* _Work to complete_
When a line of the material has the word "computer" in it, copy that line.

* _Material supplied_

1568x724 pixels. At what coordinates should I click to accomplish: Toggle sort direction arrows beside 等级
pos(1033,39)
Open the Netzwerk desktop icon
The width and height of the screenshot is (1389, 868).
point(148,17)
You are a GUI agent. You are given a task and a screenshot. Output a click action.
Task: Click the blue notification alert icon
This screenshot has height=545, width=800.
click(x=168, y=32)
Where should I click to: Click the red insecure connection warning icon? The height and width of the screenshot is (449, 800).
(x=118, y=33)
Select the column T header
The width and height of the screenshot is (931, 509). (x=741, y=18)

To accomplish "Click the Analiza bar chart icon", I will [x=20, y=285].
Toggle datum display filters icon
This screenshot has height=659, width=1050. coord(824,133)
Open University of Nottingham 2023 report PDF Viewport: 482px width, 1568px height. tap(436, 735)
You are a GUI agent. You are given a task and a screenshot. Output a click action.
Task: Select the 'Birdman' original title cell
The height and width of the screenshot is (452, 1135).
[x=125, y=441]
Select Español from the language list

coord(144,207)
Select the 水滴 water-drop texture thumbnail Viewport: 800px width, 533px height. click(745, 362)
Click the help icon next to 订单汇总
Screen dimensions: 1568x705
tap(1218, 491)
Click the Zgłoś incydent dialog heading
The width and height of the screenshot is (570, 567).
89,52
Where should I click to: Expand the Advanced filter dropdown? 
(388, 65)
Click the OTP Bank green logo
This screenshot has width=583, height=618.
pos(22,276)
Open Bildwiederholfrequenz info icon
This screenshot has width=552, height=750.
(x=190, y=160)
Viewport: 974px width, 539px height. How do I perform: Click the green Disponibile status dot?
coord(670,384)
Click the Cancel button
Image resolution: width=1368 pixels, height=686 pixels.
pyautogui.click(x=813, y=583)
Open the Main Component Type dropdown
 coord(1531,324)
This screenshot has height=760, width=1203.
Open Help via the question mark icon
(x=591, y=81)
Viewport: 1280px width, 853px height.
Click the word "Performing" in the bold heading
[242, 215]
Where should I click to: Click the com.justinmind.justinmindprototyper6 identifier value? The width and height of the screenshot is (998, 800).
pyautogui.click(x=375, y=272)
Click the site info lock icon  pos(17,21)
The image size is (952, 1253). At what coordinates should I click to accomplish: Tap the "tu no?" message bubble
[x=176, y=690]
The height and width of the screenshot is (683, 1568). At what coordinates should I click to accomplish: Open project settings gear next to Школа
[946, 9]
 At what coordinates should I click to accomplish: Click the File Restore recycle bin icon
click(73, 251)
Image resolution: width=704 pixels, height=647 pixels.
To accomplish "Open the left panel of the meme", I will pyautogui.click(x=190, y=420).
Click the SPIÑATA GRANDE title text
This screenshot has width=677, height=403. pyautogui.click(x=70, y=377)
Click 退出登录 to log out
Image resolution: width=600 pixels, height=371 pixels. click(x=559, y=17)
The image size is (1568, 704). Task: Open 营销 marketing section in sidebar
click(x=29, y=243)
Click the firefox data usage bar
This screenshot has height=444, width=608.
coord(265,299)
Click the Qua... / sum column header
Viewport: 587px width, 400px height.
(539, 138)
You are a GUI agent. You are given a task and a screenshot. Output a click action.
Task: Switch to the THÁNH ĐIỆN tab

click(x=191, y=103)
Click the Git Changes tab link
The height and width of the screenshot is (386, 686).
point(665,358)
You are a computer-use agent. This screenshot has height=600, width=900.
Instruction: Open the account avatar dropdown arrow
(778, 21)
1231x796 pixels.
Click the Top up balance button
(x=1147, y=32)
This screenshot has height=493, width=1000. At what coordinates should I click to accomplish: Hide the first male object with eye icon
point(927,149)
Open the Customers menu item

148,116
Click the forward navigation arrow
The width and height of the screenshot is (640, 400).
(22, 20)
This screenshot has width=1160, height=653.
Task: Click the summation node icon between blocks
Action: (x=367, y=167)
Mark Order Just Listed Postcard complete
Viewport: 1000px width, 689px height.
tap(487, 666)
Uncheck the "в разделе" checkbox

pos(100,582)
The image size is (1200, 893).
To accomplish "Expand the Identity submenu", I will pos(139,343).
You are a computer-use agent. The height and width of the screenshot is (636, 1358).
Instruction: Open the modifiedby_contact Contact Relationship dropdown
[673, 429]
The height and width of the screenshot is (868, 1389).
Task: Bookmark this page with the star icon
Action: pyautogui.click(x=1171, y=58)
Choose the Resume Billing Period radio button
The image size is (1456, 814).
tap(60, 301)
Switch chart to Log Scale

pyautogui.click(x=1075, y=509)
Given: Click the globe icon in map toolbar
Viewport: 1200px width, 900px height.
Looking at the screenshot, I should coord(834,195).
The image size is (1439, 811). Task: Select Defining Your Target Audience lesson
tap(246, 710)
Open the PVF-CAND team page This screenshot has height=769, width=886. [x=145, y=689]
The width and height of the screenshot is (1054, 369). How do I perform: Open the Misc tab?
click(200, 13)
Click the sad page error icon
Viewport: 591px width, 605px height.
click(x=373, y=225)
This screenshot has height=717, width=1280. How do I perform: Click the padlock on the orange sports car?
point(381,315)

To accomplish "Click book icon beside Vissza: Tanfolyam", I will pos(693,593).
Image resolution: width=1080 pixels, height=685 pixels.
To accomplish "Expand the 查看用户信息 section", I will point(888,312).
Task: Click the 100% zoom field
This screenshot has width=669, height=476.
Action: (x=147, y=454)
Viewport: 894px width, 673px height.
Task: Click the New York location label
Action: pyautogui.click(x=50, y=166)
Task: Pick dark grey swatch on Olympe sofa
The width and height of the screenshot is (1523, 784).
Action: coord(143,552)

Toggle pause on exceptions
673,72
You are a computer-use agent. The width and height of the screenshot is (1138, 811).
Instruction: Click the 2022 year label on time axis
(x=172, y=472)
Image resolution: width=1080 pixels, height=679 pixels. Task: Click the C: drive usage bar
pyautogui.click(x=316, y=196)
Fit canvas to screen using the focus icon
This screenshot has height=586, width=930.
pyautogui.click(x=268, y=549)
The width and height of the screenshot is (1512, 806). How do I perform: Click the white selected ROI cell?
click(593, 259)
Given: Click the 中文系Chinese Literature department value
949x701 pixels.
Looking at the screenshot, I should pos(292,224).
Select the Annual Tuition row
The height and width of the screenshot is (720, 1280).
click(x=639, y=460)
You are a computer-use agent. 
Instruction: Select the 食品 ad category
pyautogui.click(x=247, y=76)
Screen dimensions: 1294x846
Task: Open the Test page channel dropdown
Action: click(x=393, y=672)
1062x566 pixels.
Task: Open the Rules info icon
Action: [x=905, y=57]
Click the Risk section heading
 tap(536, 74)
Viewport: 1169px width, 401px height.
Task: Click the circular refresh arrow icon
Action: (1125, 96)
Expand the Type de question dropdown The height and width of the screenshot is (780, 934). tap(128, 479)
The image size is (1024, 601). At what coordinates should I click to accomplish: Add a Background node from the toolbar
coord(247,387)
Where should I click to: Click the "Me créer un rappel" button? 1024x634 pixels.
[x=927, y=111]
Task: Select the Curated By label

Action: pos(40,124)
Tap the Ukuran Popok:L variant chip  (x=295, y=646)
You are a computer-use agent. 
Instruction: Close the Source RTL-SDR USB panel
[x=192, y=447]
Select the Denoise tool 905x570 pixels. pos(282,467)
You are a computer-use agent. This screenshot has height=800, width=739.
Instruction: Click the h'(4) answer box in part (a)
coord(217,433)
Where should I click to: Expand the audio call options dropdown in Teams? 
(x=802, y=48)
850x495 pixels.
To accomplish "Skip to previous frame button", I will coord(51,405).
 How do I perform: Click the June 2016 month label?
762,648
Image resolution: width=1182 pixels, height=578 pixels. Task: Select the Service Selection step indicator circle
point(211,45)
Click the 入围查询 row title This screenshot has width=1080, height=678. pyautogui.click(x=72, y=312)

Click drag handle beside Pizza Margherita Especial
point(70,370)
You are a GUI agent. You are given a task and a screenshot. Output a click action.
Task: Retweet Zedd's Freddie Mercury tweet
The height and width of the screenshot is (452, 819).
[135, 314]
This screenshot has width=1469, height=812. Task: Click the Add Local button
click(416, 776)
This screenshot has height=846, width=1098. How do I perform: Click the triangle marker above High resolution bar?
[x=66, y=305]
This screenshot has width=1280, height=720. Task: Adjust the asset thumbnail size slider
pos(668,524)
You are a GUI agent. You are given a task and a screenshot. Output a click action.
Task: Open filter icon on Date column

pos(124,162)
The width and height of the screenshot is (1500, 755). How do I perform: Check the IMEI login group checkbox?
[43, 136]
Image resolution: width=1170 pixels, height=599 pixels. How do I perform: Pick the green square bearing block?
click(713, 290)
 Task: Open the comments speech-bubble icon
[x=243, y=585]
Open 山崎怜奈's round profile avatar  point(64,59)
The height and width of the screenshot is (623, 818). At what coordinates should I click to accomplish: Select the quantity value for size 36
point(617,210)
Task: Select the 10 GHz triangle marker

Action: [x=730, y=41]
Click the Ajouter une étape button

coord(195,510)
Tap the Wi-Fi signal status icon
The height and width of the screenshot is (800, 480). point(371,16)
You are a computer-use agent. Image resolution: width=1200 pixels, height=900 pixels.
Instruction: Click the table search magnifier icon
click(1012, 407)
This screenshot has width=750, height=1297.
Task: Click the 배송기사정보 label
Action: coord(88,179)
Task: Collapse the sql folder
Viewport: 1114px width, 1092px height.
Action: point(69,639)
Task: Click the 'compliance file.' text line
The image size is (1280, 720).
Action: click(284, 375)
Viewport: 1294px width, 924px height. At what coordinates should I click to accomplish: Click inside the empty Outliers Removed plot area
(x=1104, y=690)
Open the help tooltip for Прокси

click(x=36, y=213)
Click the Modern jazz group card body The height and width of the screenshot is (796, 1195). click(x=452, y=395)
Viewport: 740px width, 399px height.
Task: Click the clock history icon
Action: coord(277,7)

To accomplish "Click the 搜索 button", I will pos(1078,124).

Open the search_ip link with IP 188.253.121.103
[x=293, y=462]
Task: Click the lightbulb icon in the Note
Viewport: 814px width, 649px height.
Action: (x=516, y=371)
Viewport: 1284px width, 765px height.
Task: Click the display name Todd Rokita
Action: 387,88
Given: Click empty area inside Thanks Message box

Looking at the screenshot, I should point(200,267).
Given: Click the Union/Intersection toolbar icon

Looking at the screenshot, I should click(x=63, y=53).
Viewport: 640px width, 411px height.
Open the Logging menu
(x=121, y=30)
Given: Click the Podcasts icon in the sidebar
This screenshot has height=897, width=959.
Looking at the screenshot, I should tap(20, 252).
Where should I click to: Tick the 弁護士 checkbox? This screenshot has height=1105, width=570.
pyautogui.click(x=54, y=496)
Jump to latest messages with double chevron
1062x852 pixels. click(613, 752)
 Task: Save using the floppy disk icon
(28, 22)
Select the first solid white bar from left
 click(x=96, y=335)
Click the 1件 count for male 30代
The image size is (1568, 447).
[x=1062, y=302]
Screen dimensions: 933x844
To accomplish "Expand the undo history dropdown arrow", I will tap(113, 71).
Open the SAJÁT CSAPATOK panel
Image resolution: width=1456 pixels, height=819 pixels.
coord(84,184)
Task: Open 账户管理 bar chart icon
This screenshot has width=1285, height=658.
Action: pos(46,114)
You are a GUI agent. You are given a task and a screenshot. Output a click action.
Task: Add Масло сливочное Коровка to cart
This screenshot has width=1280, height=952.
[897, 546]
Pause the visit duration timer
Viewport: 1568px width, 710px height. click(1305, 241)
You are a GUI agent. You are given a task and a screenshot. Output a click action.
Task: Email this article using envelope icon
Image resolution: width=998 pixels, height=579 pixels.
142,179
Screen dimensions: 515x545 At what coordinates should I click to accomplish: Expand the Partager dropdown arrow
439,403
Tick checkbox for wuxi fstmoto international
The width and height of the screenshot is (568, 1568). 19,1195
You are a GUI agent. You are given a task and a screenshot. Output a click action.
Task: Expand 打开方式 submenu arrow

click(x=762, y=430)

* _Task solution_
You are a computer-use agent. This screenshot has height=600, width=900.
You are a computer-use agent. The height and width of the screenshot is (636, 1358).
You are a computer-use agent. The width and height of the screenshot is (1138, 811).
You are a computer-use agent. 
You are a computer-use agent. 
You are a computer-use agent. This screenshot has height=800, width=739.
You are a computer-use agent. Image resolution: width=1200 pixels, height=900 pixels.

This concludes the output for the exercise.